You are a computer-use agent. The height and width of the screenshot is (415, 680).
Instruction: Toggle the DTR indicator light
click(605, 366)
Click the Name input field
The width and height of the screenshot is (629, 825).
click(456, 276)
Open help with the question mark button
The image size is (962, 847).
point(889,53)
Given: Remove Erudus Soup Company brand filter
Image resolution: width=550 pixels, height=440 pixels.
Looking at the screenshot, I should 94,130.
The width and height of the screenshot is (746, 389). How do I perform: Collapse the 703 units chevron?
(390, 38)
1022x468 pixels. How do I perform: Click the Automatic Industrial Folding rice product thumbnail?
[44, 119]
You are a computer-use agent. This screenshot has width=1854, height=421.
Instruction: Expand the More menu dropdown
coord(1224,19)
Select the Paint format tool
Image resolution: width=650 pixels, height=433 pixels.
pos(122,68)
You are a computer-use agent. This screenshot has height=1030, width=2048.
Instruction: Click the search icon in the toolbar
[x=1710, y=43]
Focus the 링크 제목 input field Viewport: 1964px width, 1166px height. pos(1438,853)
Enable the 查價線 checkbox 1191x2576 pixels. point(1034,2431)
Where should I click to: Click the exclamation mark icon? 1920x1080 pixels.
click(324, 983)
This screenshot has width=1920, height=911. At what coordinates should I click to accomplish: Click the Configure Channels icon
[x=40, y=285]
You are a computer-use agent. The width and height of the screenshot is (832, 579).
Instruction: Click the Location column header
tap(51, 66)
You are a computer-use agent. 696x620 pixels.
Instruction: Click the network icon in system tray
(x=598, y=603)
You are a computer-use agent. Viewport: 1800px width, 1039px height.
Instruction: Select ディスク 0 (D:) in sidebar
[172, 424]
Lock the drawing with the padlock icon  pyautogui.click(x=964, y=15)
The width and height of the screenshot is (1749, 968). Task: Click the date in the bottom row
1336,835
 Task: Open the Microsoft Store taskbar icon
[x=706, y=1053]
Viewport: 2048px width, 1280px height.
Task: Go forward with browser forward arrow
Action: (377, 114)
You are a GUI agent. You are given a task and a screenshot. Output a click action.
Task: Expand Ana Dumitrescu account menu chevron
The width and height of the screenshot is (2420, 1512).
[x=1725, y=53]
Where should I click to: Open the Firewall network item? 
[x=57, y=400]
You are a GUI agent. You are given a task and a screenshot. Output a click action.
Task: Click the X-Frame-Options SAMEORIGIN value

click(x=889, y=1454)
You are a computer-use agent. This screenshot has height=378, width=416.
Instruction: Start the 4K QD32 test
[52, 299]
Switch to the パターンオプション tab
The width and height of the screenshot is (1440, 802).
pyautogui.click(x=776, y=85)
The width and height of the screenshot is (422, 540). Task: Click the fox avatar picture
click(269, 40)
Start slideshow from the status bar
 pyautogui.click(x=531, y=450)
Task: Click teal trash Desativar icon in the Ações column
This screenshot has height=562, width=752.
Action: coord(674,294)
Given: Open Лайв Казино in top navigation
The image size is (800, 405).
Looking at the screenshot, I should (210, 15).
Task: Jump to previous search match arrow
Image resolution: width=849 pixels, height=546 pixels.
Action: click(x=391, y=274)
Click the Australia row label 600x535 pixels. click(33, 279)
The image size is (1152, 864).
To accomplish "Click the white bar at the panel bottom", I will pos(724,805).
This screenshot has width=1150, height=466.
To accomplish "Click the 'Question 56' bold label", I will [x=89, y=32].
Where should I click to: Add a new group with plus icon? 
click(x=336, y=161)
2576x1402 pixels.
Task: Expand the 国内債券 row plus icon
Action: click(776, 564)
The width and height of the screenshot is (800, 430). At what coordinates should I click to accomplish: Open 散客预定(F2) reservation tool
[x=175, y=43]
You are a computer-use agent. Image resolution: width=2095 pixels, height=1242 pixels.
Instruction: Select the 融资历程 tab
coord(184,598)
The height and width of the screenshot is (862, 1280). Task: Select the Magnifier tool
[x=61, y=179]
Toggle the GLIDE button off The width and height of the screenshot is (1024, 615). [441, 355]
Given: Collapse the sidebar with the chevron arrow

EXERCISE TASK: Return every line of the rows above that contains the string "resolution", matching case exactly.

THE COMPLETED TASK:
Image resolution: width=550 pixels, height=440 pixels.
Image resolution: width=650 pixels, height=433 pixels.
Image resolution: width=849 pixels, height=546 pixels.
You are a computer-use agent. Image resolution: width=2095 pixels, height=1242 pixels.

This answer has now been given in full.